Les plus grands défis pour les écoles et la communauté locale, a déclaré Baccani, sont d’éliminer « la disparité des compétences créée par cette » double migration «  » et « le traumatisme de ce malaise psychologique, un fardeau qui conduit à la stigmatisation de la communauté chinoise ».

Dans ce scénario, les ressortissants chinois ne se sentent pas obligés de s’assimiler à la culture italienne, tandis que la communauté italienne se sent habilitée à exclure les nouvelles générations de Chinois.

Barrière de la langue

Dans ce contexte compliqué, le système éducatif italien n’est pas favorable.

Les citoyens étrangers doivent avoir un certificat de niveau A2 en italien pour obtenir un permis de séjour en Italie, mais les directives du ministère de l’Éducation pour les étudiants étrangers ayant l’italien comme deuxième langue ne précisent pas le niveau de langue requis. Ils indiquent simplement « environ 8-10 heures par semaine pendant 3-4 mois ».

Il est donc difficile pour les enseignants des écoles de Prato de faciliter la transition avec un nombre élevé d’élèves par classe et une gamme de niveaux de langue.

Selon Stefania Cara, professeur de langue italienne pour élèves étrangers à l’institut Gramsci-Keynes, « sans le niveau B1 d’italien, il est impossible de suivre les cours ».

L’enseignant a ajouté qu’à Prato, les élèves chinois représentent plus de 60 % de tous les étudiants étrangers, et que cette province compte la plus forte proportion d’étudiants étrangers parmi tous les inscrits (28 %).

Entre 2017 et 2020, la Direction Scolaire Territoriale de Prato a enregistré un total de 1 988 élèves étrangers inscrits, soit une moyenne de 497 par an. Ces étudiants doivent être répartis entre les classes, une règle gouvernementale stipulant que la part des ressortissants non italiens ne doit pas dépasser 30 % par classe.

Ceci est souvent ignoré dans les écoles de Prato. Selon les statistiques, plus de 50 % des élèves de huit écoles primaires de Prato étaient des ressortissants étrangers en 2018.

Stefano Pollini, directeur de l’institut Gramsci-Keynes, a rapporté que ces derniers temps, « en raison du phénomène des regroupements familiaux en janvier, le nombre d’étudiants étrangers est passé à 600 ».

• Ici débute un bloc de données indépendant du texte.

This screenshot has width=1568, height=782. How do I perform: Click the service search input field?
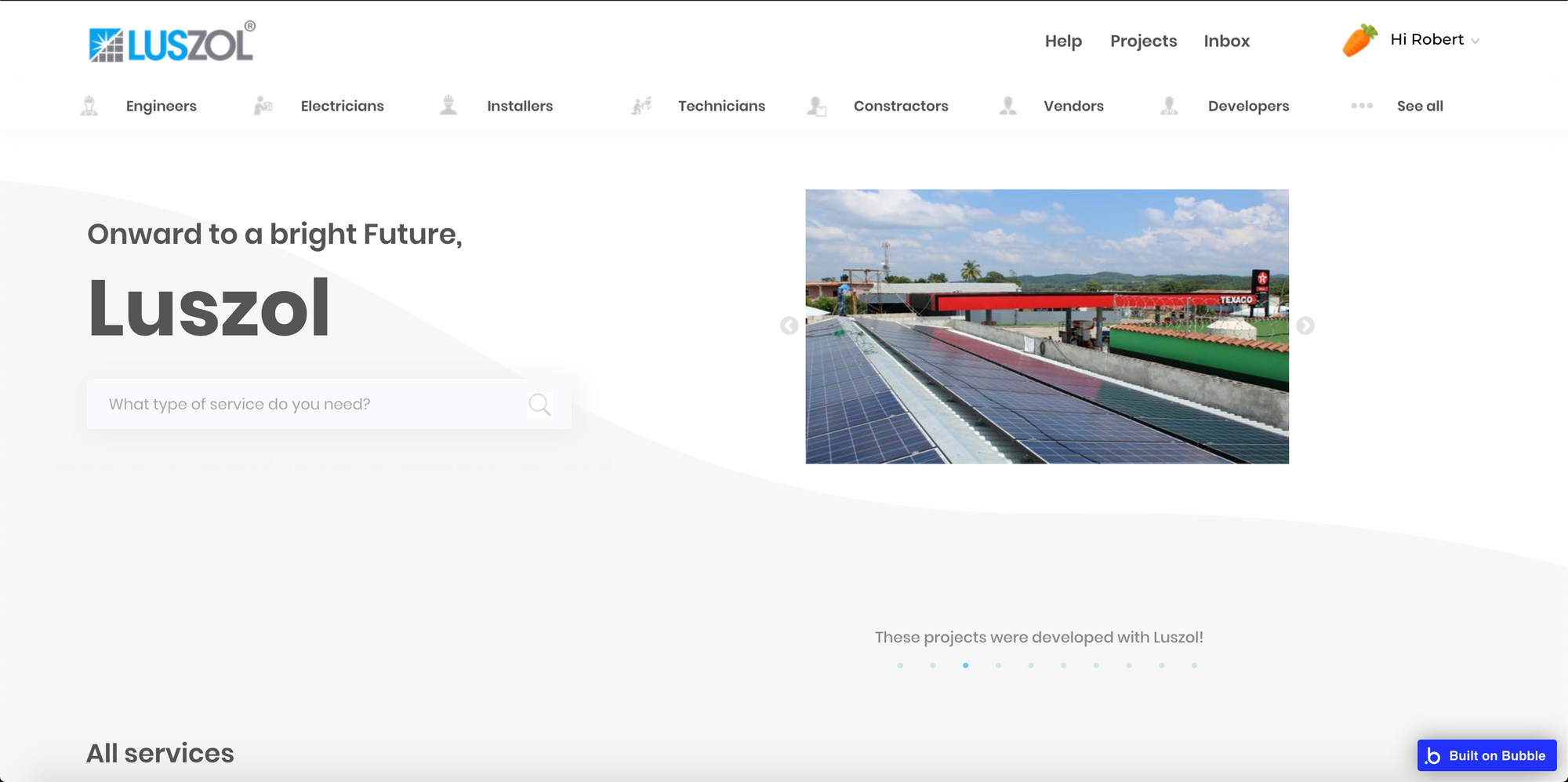click(314, 405)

« Étant déjà complets, nous avons dû répartir ces enfants supplémentaires dans des classes déjà attribuées », a-t-il ajouté.

Pour contrer ces problèmes, Pollini coordonne le « Projet Prato » pour les écoles de la province. Ses principaux objectifs sont l’obtention du niveau B1 en langue italienne pour au moins 80 % des élèves étrangers à la fin des deux années de lycée et la réduction de 10 % du taux d’abandon parmi eux. Ils veulent également déployer l’apprentissage facultatif de la langue chinoise parmi les étudiants italiens.

Selon la conseillère à la culture de Prato, Simone Mangani, d’autres services de citoyenneté – tels que l’accès aux soins de santé publics – ne sont pas également disponibles pour la communauté chinoise.

« Si nous étions dans un régime législatif de Ius Soli [birthright citizenship] ou du moins Ius Scholae », a-t-il dit, « les individus pourraient être libres d’embrasser un concept de citoyenneté, libéré des manipulations politiques actuelles ».

Baccani, le médiateur culturel de l’école, est du même avis. « Il est nécessaire de faire apprendre le chinois aux Italiens et vice versa, dans un processus de perception des besoins de l’autre vers un processus d’intégration et d’adoption culturelle valable ».

Le directeur Pollini ne doute pas non plus que Ius Scholae serait utile : « J’aimerais que les écoles jouent toujours un rôle de premier plan pour être le véritable moteur du pays ».